Esta potencia expresiva de los «blancos» del relato es, por otra parte, confirmada por las iniciativas de la censura: es en el momento en que madame Bovary desaparece durante algunas horas con su amante dentro de un coche de punto de los que no se ve más que las cortinillas herméticamente cerradas cuando los censores comenzaron verdaderamente a volverse locos. ¿Y qué libro (creo que era de Jean Genet) se reveló finalmente en su versión íntegra menos escandaloso que en la versión censurada que lo había precedido? Ningún escritor dispone de un poder verbal capaz de rivalizar con la imaginación de sus lectores; así, todo su arte consiste en tocar esta tecla.
He tenido una curiosa experiencia al volver a ver recientemente (veinte años después), en tres veladas consecutivas (¡nueve horas de felicidad!), la adaptación televisiva de Retorno a Brideshead, de Evelyn Waugh. Había guardado un recuerdo vivo de un personaje secundario, Mrs. Muspratt, la prometida de Brideshead (en Waugh, los personajes secundarios están siempre bosquejados con una vida, una agudeza y una gracia memorables); pero no lograba acordarme del rostro de la actriz que lo encarnaba. Madre de familia, viuda de un almirante que coleccionaba cajas de cerillas, mujer metida en carnes y bien conservada (pero mayor de lo que confesaba), Beryl Muspratt inspira simultáneamente la pasión ferviente de su ingenuo prometido, la hostilidad acerba de su futuro suegro, la ironía burlona de su futura cuñada y la simpatía regocijada del narrador. No era asombroso que hubiese olvidado su rostro: ninguna actriz ha interpretado ese papel, pues en realidad el personaje no aparece nunca en escena: la serie televisiva es por otra parte escrupulosamente fiel al libro, en el que Mrs. Muspratt no es presentada más que a través de algunas frases, fragmentarias y contradictorias, intercambiadas por los otros personajes.

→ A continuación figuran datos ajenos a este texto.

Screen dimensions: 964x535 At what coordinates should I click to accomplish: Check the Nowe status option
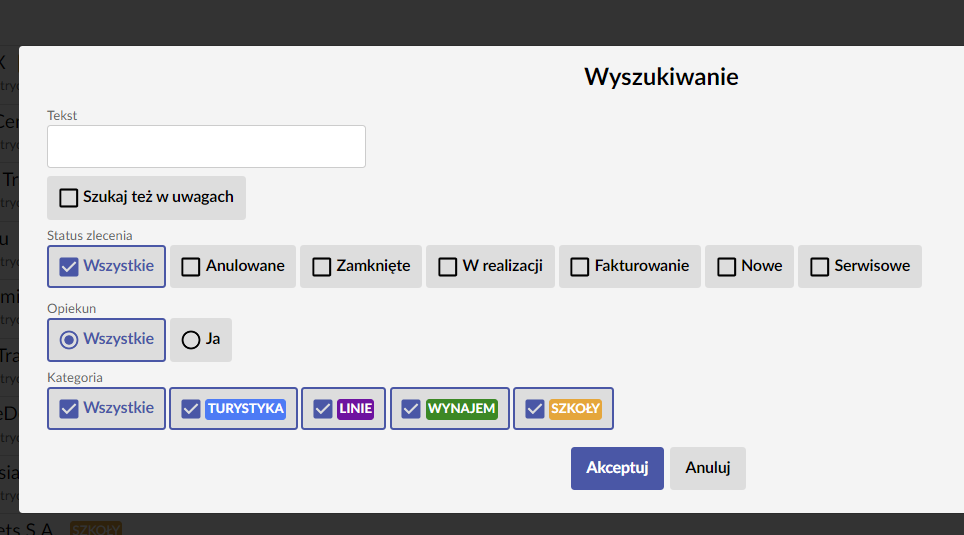[x=749, y=266]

Un efecto bastante parecido es el descrito por Orson Welles (cuando interpreta su papel de Harry Lime en El tercer hombre) durante una conversación con Peter Bogdanovich. Cuando éste le cumplimentaba por la manera en que había logrado dominar toda la película con su sola presencia, Welles le rectifica enseguida con modestia y le hace observar que, por el contrario, es con su ausencia como había logrado dicho resultado:
Es como en el teatro, el personaje del señor Wu, muy conocido por todas las estrellas de la vieja escuela, a las que no les gustaba nunca hacer su entrada antes del final del primer acto. Primero dejaban a los otros actores moverse por el escenario durante tres cuartos de hora, sin preguntar otra cosa que: «¿Ha visto al señor Wu?». «¿Qué pasará cuando esté aquí el señor Wu?». «¿Cuándo vendrá el señor Wu?». Y luego, por fin, resuena un gong enorme, y el señor Wu aparece sobre un puente chino, ataviado con un magnífico traje de mandarín. Flor de melocotonero (¿o cuál es su nombre?) se deshace en genuflexiones, la multitud de papanatas le aclama: «¡Señor Wu! ¡Señor Wu!». Cae el telón; los espectadores aplauden atronadoramente: «¡Qué formidable actor!».